**PROVIDED PASSAGE:**
○ ○ ○ ○ ○ ○ ○
For decades, scientists across the globe have investigated methods to accurately measure drug permeability across the blood-brain barrier, a compact layer of cells that protect the brain from potentially dangerous substances and microbes. They struggled with a number of parameters, such as blood flow and binding to plasma proteins, which were shown to impact permeability in different ways.
In research published in the December 2024 issue of Fluids and Barriers of the CNS (“Brain endothelial permeability, transport and flow assessed over 10 orders of magnitude using the in situ brain perfusion technique”), Quentin R. Smith, Ph.D., from the Department of Pharmaceutical Sciences at the Texas Tech University Health Sciences Center (TTUHSC) Jerry H. Hodge School of Pharmacy, sought to reconcile discrepancies in the field and provide accurate methods for measuring permeability over a very broad range spanning from poorly crossing polar compounds (compounds with a positive or negative charge) to rapidly crossing approved central nervous system (CNS) clinical drugs.
Fluids and Barriers of the CNS is the flagship journal for the blood-brain barrier field, with a journal impact factor of 5.9, placing it in the top 5-6% of all journals. During the journal’s manuscript review, the paper was described as “game changing” and “…clearly the most important manuscript for anyone that considers themselves studying drug delivery in vivo (in a living organism).”
Smith’s team for the project included Haritha Mandula, Ph.D., Jagan Mohan R. Parepally, Ph.D., Fancy Thomas, Ph.D., Helen R. Thorsheim, Ph.D., Abraham J. Al‐Ahmad, Ph.D., and Thomas J. Abbruscato, Ph.D., all from the TTUHSC Department of Pharmaceutical Sciences; Jun Oki, Ph.D., from the TTUHSC Department of Pharmaceutical Sciences and the National Institute on Aging; Per Ask, Ph.D., from Linköping University (Linköping, Sweden); David S. Hage, Ph.D., from the University of Nebraska-Lincoln; and Peter J. Robinson, Ph.D., from the National Institute on Aging.
○ ○ ○ ○ ○ ○ ○
**EXTRACTED RECORDS:**

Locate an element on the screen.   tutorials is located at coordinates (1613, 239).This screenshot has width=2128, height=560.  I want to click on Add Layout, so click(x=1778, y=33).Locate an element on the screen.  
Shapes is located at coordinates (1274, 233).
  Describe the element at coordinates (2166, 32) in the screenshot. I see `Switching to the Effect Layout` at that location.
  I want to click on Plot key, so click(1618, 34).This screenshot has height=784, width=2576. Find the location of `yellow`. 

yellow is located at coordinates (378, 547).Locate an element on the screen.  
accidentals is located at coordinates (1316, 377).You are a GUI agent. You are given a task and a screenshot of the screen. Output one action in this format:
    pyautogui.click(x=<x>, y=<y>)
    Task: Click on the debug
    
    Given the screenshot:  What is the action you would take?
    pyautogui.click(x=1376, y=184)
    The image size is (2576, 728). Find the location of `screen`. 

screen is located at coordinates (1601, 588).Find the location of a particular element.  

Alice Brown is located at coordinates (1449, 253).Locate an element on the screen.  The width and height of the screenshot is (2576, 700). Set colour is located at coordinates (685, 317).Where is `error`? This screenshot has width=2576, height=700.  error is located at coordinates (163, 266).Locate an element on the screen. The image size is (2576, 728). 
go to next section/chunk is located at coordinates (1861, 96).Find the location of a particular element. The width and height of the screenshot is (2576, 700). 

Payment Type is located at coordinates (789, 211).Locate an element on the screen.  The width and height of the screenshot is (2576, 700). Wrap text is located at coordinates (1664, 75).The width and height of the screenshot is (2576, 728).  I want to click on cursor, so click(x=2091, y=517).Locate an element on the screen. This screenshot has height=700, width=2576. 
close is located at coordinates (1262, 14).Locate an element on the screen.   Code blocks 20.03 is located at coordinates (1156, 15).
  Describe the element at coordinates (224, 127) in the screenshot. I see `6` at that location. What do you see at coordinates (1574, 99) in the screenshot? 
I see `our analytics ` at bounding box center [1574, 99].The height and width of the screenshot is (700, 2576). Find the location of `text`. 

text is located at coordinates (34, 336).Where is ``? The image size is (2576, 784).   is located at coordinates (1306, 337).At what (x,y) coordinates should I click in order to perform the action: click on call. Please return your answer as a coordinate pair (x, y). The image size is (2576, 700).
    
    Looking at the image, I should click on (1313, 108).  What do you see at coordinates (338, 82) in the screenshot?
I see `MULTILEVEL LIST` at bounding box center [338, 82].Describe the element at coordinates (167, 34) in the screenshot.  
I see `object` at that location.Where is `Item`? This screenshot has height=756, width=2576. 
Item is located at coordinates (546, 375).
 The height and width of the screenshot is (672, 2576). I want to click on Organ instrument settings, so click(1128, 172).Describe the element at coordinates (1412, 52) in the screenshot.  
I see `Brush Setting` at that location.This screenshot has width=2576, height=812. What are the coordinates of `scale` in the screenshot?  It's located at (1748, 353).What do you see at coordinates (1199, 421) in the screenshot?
○ ○ ○ ○ ○ ○ ○
**PROBLEM SET:**
(1) Reproduce the stretch of the blood-brain barrier article from "In research published" through "(CNS) clinical drugs.".
(2) In one to three sentences, explain why the blood-brain barrier article says scientists had trouble accurately measuring drug permeability.
(3) Carry on the article about Smith's blood-brain barrier permeability study, picking up right after its last sentence.

**RESPONSES IN ORDER:**
(1)
In research published in the December 2024 issue of Fluids and Barriers of the CNS (“Brain endothelial permeability, transport and flow assessed over 10 orders of magnitude using the in situ brain perfusion technique”), Quentin R. Smith, Ph.D., from the Department of Pharmaceutical Sciences at the Texas Tech University Health Sciences Center (TTUHSC) Jerry H. Hodge School of Pharmacy, sought to reconcile discrepancies in the field and provide accurate methods for measuring permeability over a very broad range spanning from poorly crossing polar compounds (compounds with a positive or negative charge) to rapidly crossing approved central nervous system (CNS) clinical drugs.

(2) Scientists struggled with several factors, such as blood flow and drugs binding to plasma proteins. These factors had been shown to affect permeability in different ways.

(3)
Smith, who began studying the blood-brain barrier in 1981 while working at the National Institutes of Health, said there had been much confusion in the field regarding the ability of drugs to cross the vasculature of the brain, which for many agents is highly restrictive and forms the core of what is termed the “blood-brain barrier.” Controversy grew regarding how best to accurately assess barrier permeability, distinct from factors such as blood flow and plasma protein binding, which greatly influence brain uptake, particularly for more lipophilic agents (those which dissolve in lipids or fats), which includes the great majority of drugs currently used in treating CNS disorders.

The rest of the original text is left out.